The main political difference I see between 3Ts and 4Ts is the attitude toward getting stuff done.

In a 3T, very little tends to happen. The WTC got bombed, the OKC federal building was reduced to rubble, and we honestly didn't do too much about it. We talked about doing something - we even debated the various merits and faults of the things we might have done, but we ultimately did squat. LA burned for a while and knocking out Saddam's army seemed a "good enough" counter to his active invasion of a defenseless, oil-producing ally. Speaking of oil, gas cost less than a buck a gallon. That's the 3T. It runs from the early 80s to the late 90s, and I really don't think most Millennials have much perspective on it because it was also a time that children were increasingly sheltered. Even if an individual's parents weren't sheltering them, society had shifted that way. The whole goal of child-rearing in the 3T was to prevent Millennials from witnessing a 3T! (and of course, this is taken to a further extreme in regard to sheltering artists from the 4T)

In a 4T, you STFU and do what you need to do. Even if you live in a consumer-based economy that relies on the fact that workers spend more than their paychecks on crap they don't need. The drop in consumer spending is exactly what prolonged the Great Depression and spending in the face of contraction is exactly what Keynes said we should do should another 4T-like deflation event show up. Even Bush's deficit spending and record debts were straight out of an economic textbook. Without those things, we probably would have experienced a much more severe economic downturn after the 99 tech bubble and 9/11. Even with the real estate bubble to cushion that blow, those two events still stand out as larger macroeconomic fault-lines than 2009. We can definitely find economic fault with the "long term value" of Bush's deficit spending investments (shitty)but the general idea is on the right track to avoiding a more horrific economic situation. We're learning. Each 4T should be less bad than the last.

If anything, the 4T starts off over-correcting 3T procrastination by undertaking large and often stupid decisions at major scales, with very little discussion. Can anyone think of a dumber government decision than, say, South Carolina seceding from the Union? Like the PATRIOT Act, it was a unanimous decision and anyone who disagreed with the all-or-nothing logic of crisis was a damned yankee-sympathizer and traitor to the Confederacy.

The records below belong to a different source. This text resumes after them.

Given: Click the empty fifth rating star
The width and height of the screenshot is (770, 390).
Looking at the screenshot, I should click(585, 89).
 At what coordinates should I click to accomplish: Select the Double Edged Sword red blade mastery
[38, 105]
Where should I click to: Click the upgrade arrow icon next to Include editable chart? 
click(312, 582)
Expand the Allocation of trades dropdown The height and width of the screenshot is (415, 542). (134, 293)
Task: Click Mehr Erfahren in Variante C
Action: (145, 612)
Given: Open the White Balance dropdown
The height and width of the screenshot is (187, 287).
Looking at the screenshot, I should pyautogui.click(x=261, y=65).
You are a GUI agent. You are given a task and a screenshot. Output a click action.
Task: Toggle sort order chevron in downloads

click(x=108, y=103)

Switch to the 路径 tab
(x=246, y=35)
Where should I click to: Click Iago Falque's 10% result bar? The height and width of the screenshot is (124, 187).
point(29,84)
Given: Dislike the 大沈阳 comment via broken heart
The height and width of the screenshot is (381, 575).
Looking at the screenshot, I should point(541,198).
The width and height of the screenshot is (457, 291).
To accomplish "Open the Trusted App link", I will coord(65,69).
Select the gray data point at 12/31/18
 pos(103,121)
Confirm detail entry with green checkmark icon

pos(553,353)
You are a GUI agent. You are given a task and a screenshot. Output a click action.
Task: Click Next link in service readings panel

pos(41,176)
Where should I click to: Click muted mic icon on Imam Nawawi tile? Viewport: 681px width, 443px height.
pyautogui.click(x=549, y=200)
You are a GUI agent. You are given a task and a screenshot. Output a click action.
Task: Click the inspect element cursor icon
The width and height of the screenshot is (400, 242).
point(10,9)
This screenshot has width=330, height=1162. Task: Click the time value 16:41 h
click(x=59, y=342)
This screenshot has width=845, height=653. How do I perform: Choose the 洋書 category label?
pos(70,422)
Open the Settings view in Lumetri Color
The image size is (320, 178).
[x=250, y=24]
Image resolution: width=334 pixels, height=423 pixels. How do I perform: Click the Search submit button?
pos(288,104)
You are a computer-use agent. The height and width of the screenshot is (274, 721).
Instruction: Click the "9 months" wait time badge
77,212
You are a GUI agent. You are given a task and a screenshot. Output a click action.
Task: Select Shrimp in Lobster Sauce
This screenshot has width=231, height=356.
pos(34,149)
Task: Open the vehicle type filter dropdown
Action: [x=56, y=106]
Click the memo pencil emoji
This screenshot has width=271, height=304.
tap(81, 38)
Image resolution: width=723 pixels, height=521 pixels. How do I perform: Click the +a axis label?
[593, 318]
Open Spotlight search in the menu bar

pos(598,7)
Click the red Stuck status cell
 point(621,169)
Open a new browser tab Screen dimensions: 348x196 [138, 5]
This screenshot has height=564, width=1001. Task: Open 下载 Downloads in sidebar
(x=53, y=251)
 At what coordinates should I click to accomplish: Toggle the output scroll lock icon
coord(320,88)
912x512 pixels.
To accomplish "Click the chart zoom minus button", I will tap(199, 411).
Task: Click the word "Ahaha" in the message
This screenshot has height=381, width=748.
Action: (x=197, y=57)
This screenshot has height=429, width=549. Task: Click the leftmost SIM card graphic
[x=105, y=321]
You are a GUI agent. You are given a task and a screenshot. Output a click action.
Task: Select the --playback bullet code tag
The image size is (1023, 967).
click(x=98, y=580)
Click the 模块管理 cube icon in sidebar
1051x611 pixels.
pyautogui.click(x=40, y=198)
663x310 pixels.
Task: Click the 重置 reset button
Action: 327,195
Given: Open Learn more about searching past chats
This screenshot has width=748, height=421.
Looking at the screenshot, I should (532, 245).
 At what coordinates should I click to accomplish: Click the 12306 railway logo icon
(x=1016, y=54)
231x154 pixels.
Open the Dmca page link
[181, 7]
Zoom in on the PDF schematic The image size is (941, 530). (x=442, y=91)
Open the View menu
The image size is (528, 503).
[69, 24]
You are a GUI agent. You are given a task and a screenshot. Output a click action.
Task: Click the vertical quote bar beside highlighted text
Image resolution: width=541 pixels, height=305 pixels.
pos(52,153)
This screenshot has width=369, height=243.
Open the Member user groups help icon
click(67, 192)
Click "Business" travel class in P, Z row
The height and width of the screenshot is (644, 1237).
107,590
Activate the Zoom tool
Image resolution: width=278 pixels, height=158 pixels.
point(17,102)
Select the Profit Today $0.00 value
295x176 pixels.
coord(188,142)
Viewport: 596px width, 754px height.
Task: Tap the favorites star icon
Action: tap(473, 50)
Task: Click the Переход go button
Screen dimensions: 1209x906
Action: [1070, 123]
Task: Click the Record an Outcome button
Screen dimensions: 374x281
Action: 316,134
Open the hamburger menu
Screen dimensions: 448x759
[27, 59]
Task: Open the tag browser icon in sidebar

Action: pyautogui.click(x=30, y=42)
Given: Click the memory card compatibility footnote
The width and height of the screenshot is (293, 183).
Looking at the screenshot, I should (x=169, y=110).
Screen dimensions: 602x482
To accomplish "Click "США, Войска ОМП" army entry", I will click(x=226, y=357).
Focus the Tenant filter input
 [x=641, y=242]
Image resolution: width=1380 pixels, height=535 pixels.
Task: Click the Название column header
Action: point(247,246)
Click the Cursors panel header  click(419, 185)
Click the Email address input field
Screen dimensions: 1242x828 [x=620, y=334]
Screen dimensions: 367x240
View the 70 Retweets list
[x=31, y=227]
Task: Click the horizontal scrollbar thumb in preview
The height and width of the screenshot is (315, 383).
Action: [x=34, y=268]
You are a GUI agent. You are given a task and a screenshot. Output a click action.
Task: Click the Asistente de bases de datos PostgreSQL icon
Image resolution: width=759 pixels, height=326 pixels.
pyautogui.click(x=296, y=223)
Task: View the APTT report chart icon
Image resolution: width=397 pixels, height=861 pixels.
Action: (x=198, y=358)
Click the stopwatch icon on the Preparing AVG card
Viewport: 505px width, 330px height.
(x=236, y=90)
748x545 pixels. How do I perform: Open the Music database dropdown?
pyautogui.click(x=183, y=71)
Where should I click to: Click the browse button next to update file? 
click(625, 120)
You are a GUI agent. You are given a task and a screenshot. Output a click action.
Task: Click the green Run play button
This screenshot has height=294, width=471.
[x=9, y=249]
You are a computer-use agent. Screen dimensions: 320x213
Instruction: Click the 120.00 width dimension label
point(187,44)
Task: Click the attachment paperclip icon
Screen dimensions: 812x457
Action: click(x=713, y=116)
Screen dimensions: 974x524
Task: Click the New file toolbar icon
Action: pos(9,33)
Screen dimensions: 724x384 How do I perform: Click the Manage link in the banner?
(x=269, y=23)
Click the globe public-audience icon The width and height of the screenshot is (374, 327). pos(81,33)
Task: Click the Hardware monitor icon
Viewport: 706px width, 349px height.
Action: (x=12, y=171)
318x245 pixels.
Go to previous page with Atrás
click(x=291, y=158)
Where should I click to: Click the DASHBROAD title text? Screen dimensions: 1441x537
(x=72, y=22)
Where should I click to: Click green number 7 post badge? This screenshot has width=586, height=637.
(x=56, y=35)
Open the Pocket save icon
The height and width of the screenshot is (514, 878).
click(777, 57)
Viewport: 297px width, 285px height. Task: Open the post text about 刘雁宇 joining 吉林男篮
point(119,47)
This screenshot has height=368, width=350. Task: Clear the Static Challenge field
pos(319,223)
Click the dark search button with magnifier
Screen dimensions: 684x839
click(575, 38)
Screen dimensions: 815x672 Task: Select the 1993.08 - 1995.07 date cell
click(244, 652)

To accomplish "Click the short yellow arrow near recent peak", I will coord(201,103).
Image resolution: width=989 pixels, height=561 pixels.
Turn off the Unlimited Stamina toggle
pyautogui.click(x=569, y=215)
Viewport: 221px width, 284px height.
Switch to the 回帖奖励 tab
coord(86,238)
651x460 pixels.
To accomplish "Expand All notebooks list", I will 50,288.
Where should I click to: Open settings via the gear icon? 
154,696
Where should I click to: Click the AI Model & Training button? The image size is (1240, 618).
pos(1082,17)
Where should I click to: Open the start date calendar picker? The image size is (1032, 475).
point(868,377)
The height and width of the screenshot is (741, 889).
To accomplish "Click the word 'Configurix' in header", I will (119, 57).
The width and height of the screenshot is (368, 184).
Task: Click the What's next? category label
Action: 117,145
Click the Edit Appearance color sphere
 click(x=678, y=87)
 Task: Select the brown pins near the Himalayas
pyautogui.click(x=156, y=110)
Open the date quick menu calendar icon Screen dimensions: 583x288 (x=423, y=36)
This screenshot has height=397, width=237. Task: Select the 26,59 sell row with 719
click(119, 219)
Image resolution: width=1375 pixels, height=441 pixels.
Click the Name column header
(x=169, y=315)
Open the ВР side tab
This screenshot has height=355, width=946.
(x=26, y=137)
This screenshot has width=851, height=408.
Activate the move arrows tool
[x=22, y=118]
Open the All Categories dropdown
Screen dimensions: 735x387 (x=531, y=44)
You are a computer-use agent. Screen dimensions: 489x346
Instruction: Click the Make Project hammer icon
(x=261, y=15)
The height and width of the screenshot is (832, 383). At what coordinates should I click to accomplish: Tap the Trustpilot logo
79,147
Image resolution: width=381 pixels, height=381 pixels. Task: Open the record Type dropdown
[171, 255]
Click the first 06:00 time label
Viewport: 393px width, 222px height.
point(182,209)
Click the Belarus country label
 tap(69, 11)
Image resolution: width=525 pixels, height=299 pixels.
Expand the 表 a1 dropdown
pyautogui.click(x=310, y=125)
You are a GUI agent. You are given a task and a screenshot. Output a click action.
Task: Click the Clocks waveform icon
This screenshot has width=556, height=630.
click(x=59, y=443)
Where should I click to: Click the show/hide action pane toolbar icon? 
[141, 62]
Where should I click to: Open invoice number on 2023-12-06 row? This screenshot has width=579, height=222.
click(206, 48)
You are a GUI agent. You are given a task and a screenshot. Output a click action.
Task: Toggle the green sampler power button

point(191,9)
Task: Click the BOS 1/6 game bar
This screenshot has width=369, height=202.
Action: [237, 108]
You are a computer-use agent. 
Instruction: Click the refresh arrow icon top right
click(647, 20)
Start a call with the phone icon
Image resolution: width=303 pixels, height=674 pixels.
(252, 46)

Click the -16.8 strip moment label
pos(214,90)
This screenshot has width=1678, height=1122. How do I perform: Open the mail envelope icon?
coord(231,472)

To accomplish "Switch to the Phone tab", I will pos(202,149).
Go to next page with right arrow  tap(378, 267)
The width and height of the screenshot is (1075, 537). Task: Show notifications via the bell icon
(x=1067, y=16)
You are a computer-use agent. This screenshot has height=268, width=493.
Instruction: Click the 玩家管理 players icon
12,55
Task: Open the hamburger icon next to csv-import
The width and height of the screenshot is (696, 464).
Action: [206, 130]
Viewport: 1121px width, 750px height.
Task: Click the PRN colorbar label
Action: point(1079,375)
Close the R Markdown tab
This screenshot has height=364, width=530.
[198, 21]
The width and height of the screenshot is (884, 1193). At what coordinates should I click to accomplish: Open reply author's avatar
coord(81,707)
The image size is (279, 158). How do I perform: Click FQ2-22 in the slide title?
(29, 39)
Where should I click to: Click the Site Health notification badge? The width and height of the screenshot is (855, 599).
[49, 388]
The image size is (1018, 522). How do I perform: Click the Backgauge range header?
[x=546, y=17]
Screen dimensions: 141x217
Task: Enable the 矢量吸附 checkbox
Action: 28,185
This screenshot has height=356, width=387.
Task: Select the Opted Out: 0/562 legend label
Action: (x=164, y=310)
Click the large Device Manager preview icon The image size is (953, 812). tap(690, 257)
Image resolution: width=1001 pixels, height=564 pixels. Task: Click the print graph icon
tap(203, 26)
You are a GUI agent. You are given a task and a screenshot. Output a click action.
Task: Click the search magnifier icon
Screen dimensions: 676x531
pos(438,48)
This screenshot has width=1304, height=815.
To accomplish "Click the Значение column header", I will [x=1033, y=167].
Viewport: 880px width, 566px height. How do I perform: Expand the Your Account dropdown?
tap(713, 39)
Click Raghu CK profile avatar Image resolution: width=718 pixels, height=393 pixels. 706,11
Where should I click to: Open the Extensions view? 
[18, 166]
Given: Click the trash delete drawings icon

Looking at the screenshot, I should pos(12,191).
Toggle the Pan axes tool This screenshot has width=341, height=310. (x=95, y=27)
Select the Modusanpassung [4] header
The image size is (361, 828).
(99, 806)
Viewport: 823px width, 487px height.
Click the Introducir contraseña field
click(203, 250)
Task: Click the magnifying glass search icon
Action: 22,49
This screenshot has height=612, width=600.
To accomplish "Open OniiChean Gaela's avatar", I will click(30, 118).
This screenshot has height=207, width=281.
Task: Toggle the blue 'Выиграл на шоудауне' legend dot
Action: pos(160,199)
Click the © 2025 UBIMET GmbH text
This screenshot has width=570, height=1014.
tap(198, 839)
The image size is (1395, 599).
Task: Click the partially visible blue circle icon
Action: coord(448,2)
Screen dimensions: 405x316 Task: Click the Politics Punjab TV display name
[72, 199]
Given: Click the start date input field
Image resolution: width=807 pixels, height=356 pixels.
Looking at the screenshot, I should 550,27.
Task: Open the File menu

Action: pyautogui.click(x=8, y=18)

So that's what 4Ts are about. They're not about honor and duty and sacrifice and wars and dead people: They're about fear and panic shocking people in to action.
Right on!

And the themes created in response to 9/11 are still haunting us today. Honestly I'm forgetting about 08, while the general idea that society continues to push in our heads every year is to "Never Forget" as if that call is our new civic duty.

You can find these themes in all forms of life, media (shows like 24) and pop culture and I actually agree with the the notion that our crisis is about our fallen super power. It's the response to 9//11 that starts to get this going (which is also why 2003 is my second date).

The same event (terrorist attack, recession and/or hurricane) can happen in any turning but it's the response to those events that let you know which turning you're in. People like to harp on the "Go shopping line" and while Bush said that to the people (to keep us calm) his true response to 9/11 said otherwise and put us into crisis mode. Furthermore, I'm not sure Hoover was very 4T when the last Crisis first began.


In fact I say 2008 may have felt worst for some because our inefficient government paid more attention to 9/11. In the big picture of things, I think people will look back at 08 and just remember that the first Black man became President.

Lastly, I don't think we should expect a huge shift with everyone suddenly caring about their civic duty towards gov because its a lack of respect for things civic and our failed government that's the catalyst for this crisis to begin with.